Faire avancer la recherche sur les ressources en eau de la Lune

SLIM a aluni dans un petit cratère d’un diamètre inférieur à 300 mètres, appelé « Shioli », d’où il devrait pouvoir mener au sol des analyses de roches censées provenir du manteau lunaire, la structure interne du satellite naturel de la Terre, encore très mal connue. Ces roches « sont cruciales pour la recherche sur l’origine de la Lune et de la Terre », relève Tomokatsu Morota, maître de conférences à l’université de Tokyo et spécialiste de l’exploration spatiale.

Cette mission japonaise ambitionne également de faire avancer la recherche sur les ressources en eau de la Lune, une question-clé alors que les Etats-Unis et la Chine comptent à terme y installer des bases habitées.
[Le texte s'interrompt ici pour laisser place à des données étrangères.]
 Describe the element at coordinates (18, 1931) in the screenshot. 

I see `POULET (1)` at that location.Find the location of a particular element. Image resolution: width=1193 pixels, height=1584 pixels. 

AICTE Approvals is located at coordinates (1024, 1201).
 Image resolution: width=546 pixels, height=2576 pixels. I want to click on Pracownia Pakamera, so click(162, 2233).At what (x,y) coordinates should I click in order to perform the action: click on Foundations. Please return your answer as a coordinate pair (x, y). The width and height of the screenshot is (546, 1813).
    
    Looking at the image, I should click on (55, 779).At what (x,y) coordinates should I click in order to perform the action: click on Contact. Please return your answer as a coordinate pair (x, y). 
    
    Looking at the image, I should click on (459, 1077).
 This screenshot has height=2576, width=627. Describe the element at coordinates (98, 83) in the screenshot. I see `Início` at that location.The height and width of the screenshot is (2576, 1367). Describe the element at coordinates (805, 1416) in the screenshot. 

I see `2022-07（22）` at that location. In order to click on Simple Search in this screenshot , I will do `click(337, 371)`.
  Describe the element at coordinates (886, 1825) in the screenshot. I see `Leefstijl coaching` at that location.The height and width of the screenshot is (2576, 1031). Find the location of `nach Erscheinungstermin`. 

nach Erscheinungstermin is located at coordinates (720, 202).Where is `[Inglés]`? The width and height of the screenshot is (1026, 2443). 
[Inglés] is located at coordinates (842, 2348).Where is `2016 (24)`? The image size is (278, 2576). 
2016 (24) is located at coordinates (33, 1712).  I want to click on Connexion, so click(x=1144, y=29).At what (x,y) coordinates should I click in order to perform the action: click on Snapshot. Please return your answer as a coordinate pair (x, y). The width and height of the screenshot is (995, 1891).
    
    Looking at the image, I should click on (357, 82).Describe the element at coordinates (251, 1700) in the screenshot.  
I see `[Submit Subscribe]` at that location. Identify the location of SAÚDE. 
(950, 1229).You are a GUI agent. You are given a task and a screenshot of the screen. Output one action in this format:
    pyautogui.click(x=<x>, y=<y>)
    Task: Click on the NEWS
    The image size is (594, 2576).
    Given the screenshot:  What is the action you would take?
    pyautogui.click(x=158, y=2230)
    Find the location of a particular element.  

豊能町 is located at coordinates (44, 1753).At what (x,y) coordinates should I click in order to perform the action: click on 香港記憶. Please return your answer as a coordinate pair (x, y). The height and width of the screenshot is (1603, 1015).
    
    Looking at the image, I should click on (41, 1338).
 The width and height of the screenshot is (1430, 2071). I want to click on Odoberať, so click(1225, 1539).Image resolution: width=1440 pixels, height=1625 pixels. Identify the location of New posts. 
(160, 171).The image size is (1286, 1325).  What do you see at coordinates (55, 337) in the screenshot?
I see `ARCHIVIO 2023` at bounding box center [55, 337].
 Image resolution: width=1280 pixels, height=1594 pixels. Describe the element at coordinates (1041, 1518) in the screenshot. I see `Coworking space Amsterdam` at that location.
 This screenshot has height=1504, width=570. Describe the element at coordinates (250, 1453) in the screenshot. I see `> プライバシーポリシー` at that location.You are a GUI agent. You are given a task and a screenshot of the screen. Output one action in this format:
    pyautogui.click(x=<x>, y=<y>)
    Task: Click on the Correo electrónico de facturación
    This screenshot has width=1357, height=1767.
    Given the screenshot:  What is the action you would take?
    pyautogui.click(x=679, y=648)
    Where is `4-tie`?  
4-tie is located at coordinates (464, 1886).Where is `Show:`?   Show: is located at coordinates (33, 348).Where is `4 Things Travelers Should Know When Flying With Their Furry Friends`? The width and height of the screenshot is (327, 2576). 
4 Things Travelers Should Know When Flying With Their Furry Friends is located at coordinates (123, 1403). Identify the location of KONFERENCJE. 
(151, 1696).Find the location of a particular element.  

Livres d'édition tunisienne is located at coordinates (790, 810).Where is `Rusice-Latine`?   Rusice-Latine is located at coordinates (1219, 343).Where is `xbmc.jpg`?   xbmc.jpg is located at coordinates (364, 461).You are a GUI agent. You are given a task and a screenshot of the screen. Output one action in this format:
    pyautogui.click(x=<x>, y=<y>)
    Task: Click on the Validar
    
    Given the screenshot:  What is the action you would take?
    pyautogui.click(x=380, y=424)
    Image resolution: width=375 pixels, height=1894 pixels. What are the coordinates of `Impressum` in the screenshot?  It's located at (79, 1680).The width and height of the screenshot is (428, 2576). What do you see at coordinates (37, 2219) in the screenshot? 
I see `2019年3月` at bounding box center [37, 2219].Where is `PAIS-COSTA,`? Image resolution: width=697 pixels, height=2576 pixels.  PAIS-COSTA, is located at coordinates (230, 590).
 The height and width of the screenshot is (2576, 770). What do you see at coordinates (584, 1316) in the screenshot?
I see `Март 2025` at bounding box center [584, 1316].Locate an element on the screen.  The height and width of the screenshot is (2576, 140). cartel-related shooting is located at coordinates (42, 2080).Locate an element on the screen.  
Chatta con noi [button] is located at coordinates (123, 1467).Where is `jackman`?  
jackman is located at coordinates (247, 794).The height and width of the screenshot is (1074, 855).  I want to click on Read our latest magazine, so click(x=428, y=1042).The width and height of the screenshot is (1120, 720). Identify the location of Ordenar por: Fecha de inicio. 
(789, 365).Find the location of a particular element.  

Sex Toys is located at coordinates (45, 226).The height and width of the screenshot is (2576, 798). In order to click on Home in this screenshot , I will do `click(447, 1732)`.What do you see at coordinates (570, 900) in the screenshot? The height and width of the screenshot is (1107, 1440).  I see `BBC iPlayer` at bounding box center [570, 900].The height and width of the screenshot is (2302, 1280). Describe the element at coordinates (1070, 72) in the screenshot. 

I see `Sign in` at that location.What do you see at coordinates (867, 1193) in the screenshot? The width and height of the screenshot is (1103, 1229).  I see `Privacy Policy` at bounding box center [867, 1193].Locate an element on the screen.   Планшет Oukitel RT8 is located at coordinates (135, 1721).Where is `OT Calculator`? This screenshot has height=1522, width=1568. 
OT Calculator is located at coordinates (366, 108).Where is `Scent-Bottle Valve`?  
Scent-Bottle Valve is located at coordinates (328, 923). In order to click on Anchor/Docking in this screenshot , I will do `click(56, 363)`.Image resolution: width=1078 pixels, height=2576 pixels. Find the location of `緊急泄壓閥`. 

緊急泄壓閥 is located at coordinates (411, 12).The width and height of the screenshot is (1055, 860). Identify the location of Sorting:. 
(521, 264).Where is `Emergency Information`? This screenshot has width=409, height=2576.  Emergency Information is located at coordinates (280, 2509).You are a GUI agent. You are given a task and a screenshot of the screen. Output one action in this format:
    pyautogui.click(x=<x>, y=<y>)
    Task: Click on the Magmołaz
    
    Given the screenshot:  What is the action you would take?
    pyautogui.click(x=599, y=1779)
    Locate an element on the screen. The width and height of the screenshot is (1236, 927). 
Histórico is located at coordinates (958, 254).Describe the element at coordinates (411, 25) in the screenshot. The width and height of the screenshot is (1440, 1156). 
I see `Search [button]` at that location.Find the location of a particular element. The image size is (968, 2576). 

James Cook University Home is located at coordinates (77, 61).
La présence de glace d’eau a été démontrée au fond de cratères dans les régions polaires de la Lune, lesquelles par conséquent attirent désormais toutes les attentions.

Les deux minirovers qu’emportait SLIM ont été largués normalement, a dit la JAXA, dont une sonde sphérique baptisée Sora-Q, à peine plus grande qu’une balle de tennis, et capable de modifier sa forme pour se déplacer sur le sol lunaire. Elle a été développée par la JAXA, en partenariat avec le géant japonais du jouet Takara Tomy.

Course mondiale

Le succès de la mission SLIM va permettre au Japon d’« afficher sa présence » dans le domaine spatial, selon M. Morota.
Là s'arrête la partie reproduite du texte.